The ship’s other passengers remain in limbo and have been unable to leave. Plans are being worked out for the Hondius to sail to the Canary Islands to berth, but the exact point of arrival and any quarantine regimen for the passengers isn't yet clear.

The precautions are necessary, says Colleen Jonsson, a virologist at the University of Tennessee Health Science Center, because of the possibility of the virus mutating to become more virulent.
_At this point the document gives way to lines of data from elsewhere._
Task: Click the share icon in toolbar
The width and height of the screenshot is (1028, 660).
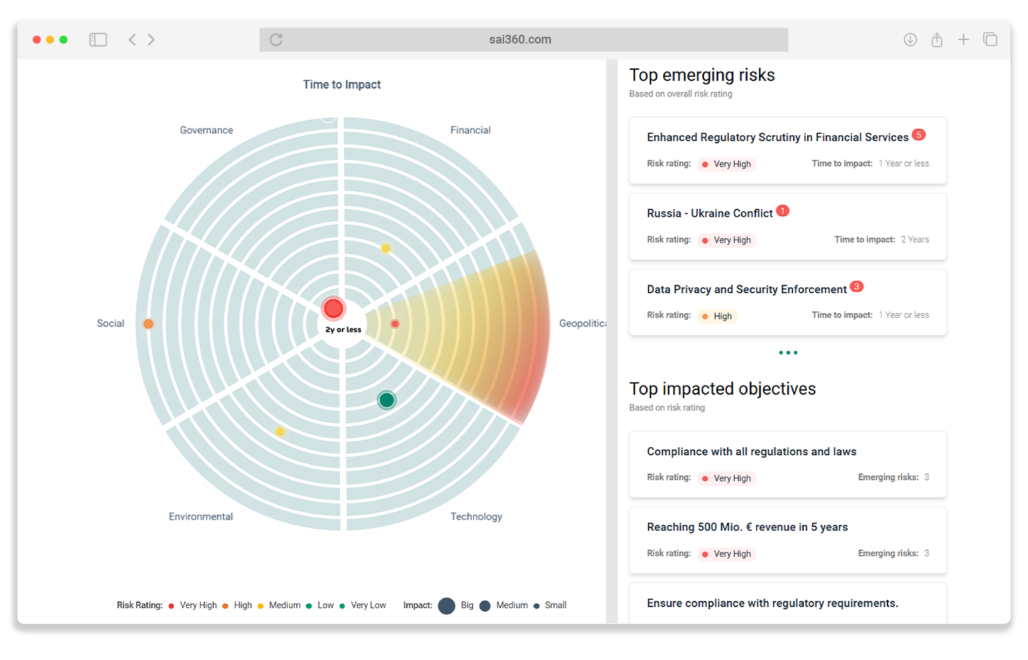Action: pyautogui.click(x=937, y=39)
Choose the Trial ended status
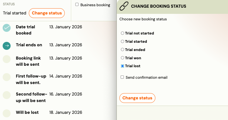The image size is (228, 120). coord(123,50)
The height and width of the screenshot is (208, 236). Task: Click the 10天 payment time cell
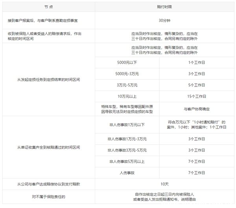click(x=164, y=184)
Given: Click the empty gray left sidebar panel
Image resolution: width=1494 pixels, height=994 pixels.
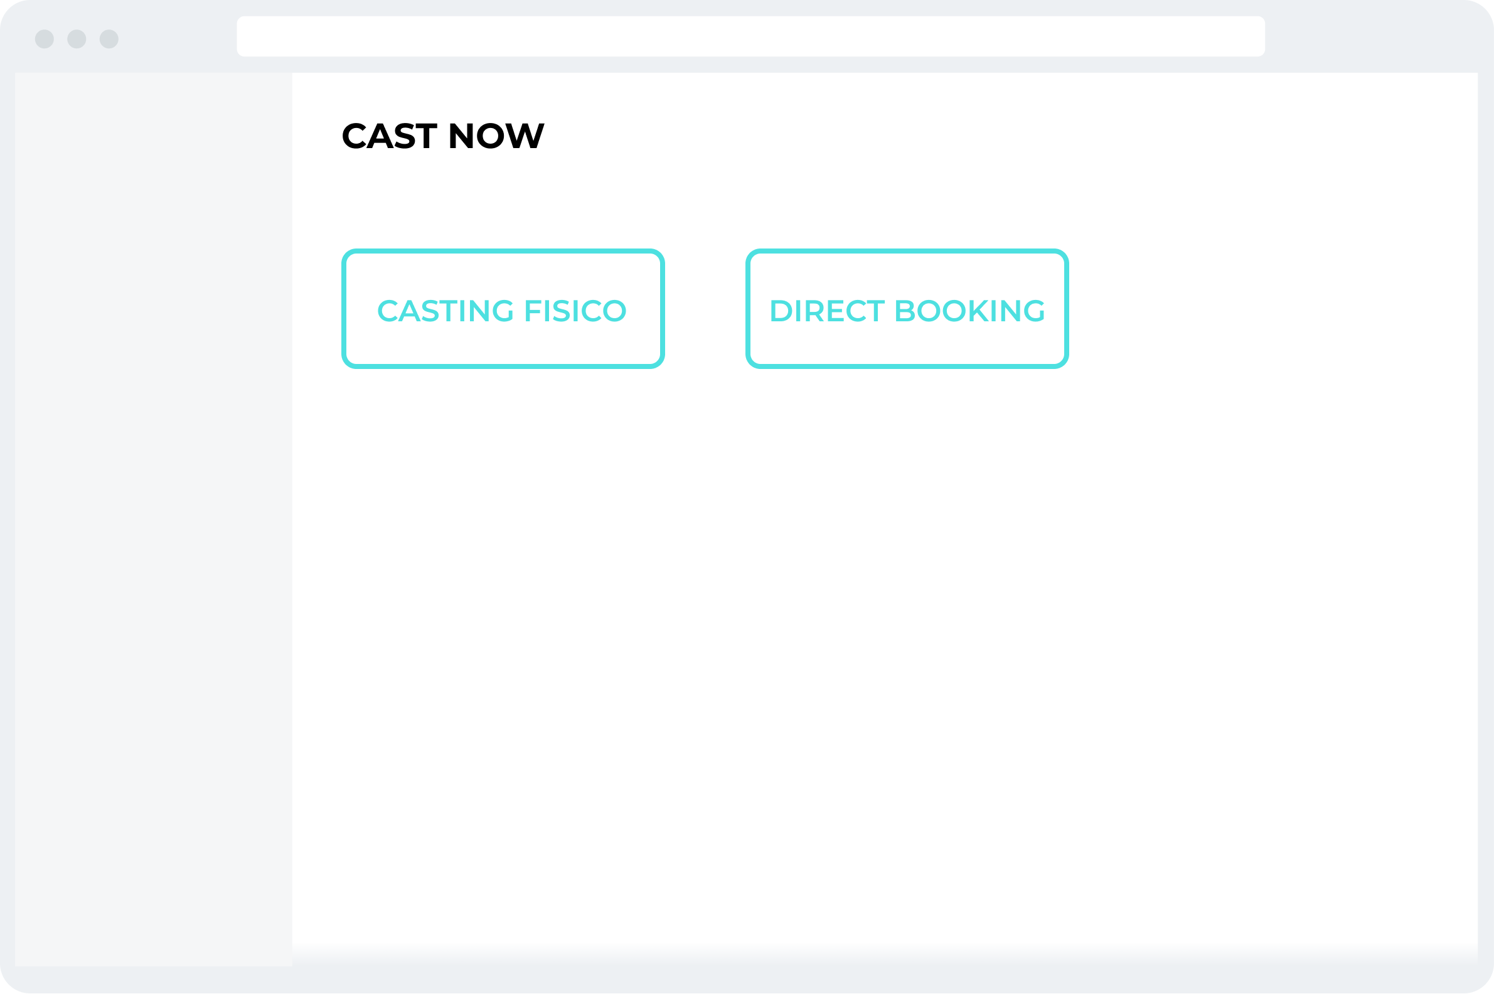Looking at the screenshot, I should (x=153, y=519).

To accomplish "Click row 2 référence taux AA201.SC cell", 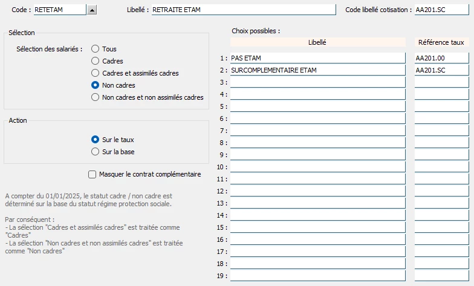I will (441, 70).
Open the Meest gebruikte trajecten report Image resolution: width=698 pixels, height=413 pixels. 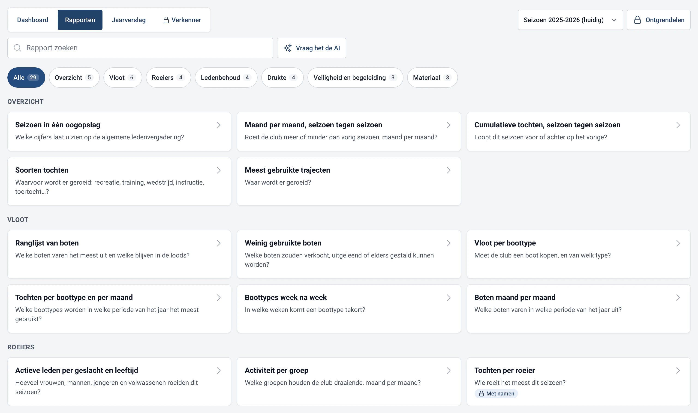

As witnessed during the COVID pandemic, viruses can mutate as they pass from person to person, and those changes to their genetic structure can make them more dangerous. Indeed, the high mortality rate of hantavirus has led some public health researchers to raise the pathogen as a candidate to watch, as if it was more easily spread, it could spark a particularly horrific pandemic.

Still, Kell says she doesn't think the passengers on the cruise ship are likely to cause a global incident. While biology can always surprise, “because there are so limited cases, there are more limited opportunities for mutation and subsequent spread,” she says. “I'm not going to discount the possibility that that could happen. I would mark it, from my personal opinion, as relatively low risk, but something to watch for sure.”